Model not training when using batch normalization with keras functional API

I'm going through some tutorials using the Keras functional API in Tensorflow 2, and I'm having some trouble including BatchNormalization layers when using the functional API.
Using roughly the same code:
This network trains with the sequential API and batch normalization
This network trains with the functional API, but commenting out the batch normalization layers
This network does not train using the functional API and batch normalization layers
Am I missing a step somewhere? Do I set training=true or training=false somewhere in the code?
Working Sequential Code:
#subclassed layers in keras
import tensorflow as tf
from tensorflow import keras
from tensorflow.keras import layers
from tensorflow.keras.models import Sequential
from tensorflow.keras.layers import Dense
from tensorflow.keras.utils import to_categorical
from tensorflow.keras.layers import Flatten
from tensorflow.keras.layers import Conv2D
from tensorflow.keras.layers import Dropout
from tensorflow.keras.layers import MaxPooling2D
from tensorflow.keras.layers import SeparableConv2D
from tensorflow.keras.layers import BatchNormalization
import numpy as np
import logging
tf.get_logger().setLevel(logging.ERROR)
import ssl
ssl._create_default_https_context = ssl._create_unverified_context
import matplotlib.pyplot as plt
%matplotlib inline
cifar_dataset = keras.datasets.cifar10
(train_images, train_labels), (test_images,
test_labels) = cifar_dataset.load_data()
EPOCHS = 128
BATCH_SIZE = 128
#standardize dataset
mean = np.mean(train_images)
stdev = np.std(train_images)
train_images = (train_images - mean)/stdev
test_images = (test_images - mean)/stdev
#change labels to one-hot
train_labels = to_categorical(train_labels, num_classes=10)
test_labels = to_categorical(test_labels, num_classes=10)

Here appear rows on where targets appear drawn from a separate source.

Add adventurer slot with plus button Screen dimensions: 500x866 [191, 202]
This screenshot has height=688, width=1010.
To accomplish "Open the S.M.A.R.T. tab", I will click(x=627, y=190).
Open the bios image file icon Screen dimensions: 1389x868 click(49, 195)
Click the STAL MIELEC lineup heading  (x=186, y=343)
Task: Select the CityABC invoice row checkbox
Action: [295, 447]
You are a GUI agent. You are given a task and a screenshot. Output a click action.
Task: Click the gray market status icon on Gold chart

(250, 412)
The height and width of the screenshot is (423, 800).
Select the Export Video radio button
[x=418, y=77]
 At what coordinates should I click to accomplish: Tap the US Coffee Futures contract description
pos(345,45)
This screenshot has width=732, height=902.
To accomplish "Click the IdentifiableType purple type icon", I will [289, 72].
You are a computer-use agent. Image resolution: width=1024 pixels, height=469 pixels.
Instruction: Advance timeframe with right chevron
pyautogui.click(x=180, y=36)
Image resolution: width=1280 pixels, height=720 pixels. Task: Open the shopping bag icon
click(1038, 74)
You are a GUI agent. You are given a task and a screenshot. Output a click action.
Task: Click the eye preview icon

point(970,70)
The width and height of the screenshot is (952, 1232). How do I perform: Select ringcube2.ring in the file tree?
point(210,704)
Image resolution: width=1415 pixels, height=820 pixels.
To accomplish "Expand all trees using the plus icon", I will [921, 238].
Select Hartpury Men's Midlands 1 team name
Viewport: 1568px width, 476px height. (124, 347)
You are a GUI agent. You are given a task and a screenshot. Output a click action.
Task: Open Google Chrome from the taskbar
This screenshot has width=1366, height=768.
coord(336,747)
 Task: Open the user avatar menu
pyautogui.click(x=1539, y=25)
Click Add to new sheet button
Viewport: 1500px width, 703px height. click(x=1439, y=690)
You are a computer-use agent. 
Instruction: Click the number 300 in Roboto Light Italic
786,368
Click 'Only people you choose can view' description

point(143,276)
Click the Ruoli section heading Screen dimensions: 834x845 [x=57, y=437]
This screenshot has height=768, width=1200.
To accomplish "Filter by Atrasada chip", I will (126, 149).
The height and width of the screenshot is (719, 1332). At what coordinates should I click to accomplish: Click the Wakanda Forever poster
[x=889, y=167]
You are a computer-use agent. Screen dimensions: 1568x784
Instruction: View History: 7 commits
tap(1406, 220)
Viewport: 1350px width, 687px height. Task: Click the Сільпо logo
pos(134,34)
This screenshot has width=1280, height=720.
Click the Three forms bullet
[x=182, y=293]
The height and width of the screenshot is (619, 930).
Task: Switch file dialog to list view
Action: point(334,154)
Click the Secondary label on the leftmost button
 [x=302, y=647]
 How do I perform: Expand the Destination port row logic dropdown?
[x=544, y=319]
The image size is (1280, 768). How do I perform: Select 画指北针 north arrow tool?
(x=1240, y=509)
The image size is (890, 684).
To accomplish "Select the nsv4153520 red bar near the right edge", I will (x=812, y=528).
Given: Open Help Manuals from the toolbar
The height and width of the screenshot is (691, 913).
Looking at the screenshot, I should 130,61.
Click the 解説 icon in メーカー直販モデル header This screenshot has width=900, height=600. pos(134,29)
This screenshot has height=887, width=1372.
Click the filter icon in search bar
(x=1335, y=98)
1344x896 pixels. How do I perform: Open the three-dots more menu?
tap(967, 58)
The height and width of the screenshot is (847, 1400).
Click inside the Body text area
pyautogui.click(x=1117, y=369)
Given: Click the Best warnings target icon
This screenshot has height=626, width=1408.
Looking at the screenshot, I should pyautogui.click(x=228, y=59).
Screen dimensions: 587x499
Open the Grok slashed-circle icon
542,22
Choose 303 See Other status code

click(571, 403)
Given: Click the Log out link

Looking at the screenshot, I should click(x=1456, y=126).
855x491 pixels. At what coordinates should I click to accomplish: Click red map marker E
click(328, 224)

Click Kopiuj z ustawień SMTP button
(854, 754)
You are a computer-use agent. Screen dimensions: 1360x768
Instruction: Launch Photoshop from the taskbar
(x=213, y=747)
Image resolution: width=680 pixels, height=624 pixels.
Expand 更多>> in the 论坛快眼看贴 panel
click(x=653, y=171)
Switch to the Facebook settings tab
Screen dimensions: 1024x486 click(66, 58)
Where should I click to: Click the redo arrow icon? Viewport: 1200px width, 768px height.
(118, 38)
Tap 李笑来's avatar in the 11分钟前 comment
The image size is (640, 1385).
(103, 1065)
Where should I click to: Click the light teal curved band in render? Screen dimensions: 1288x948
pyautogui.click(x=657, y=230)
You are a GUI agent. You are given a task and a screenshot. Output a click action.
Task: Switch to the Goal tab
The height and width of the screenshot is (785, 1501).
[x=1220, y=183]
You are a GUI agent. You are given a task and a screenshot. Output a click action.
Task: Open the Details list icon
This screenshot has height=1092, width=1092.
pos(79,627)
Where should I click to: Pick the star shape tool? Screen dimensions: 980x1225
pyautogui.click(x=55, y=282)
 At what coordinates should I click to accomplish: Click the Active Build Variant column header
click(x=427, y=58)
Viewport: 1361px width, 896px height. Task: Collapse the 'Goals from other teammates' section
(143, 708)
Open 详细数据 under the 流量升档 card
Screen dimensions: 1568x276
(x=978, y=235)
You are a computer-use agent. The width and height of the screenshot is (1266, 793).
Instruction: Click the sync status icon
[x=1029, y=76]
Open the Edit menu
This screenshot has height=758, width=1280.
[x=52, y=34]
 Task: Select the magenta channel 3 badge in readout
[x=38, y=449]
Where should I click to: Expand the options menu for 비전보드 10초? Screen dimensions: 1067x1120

# Keras model subclassing: build your own layers
#CNN -> batch norm -> Relu
#create a class for this kind of block
class CNNBlock(layers.Layer):#inherits from layers.Layer - keeps track of what we need for back propagation
def __init__(self, out_channels, kernel_size=3, strides=(1,1)): #needs both __init__ and call functions, initialize layer
super(CNNBlock, self).__init__() #superclass layers.Layer with our new class
self.conv = layers.Conv2D(out_channels, kernel_size, padding='same',
kernel_initializer='he_normal',bias_initializer='zeros')#initialize the conv portion of this class
self.bn = layers.BatchNormalization()#initialize batch normalization in this block
def call(self, input_tensor, training=False): #what happens when this block is encountered, specify training bool for traning/evaluation
#call method (forward method in pytorch)
#take input tensor, run it though our initialized layers in __init__
x = self.conv(input_tensor)#run convolution operation
x = self.bn(x, training=training)#batch norm
x = tf.nn.relu(x)#activation function for this layer
return x
class CNNBlock_init(layers.Layer):#inherits from layers.Layer - keeps track of what we need for back propagation
def __init__(self, out_channels, input_size, kernel_size=3): #needs both __init__ and call functions, initialize layer
super(CNNBlock_init, self).__init__() #superclass layers.Layer with our new class - make sure new class name matches
self.input_size = input_size
self.conv = layers.Conv2D(out_channels, kernel_size,
input_shape=input_size, #first layer needs input shape to build properly
padding='same')#initialize the conv portion of this class
self.bn = layers.BatchNormalization()#initialize batch normalization in this block
def call(self, input_tensor, training=False): #what happens when this block is encountered, specify training bool for traning/evaluation
#call method (forward method in pytorch)
#take input tensor, run it though our initialized layers in __init__
x = self.conv(input_tensor,input_shape=self.input_size)#run convolution operation
x = self.bn(x, training=training)#batch norm
x = tf.nn.relu(x)#activation function for this layer
return x
#build model with this
model = keras.Sequential(
[
CNNBlock(64,kernel_size=4,strides=(2,2)),
Dropout(0.2),
CNNBlock(64,kernel_size=2,strides=(2,2)),
Dropout(0.2),
CNNBlock(32),
Dropout(0.2),
CNNBlock(32),
MaxPooling2D(pool_size=(2,2), strides=2),
Dropout(0.2),
Flatten(),
Dense(64, activation='relu',#dense layers to combine features
kernel_initializer='he_normal',
bias_initializer='zeros'),
Dropout(0.2),
Dense(10, activation='softmax',#softmax for classification
kernel_initializer='glorot_uniform',
bias_initializer='zeros')
])
#compile model
model.compile(loss='categorical_crossentropy', optimizer='adam', metrics=['accuracy'])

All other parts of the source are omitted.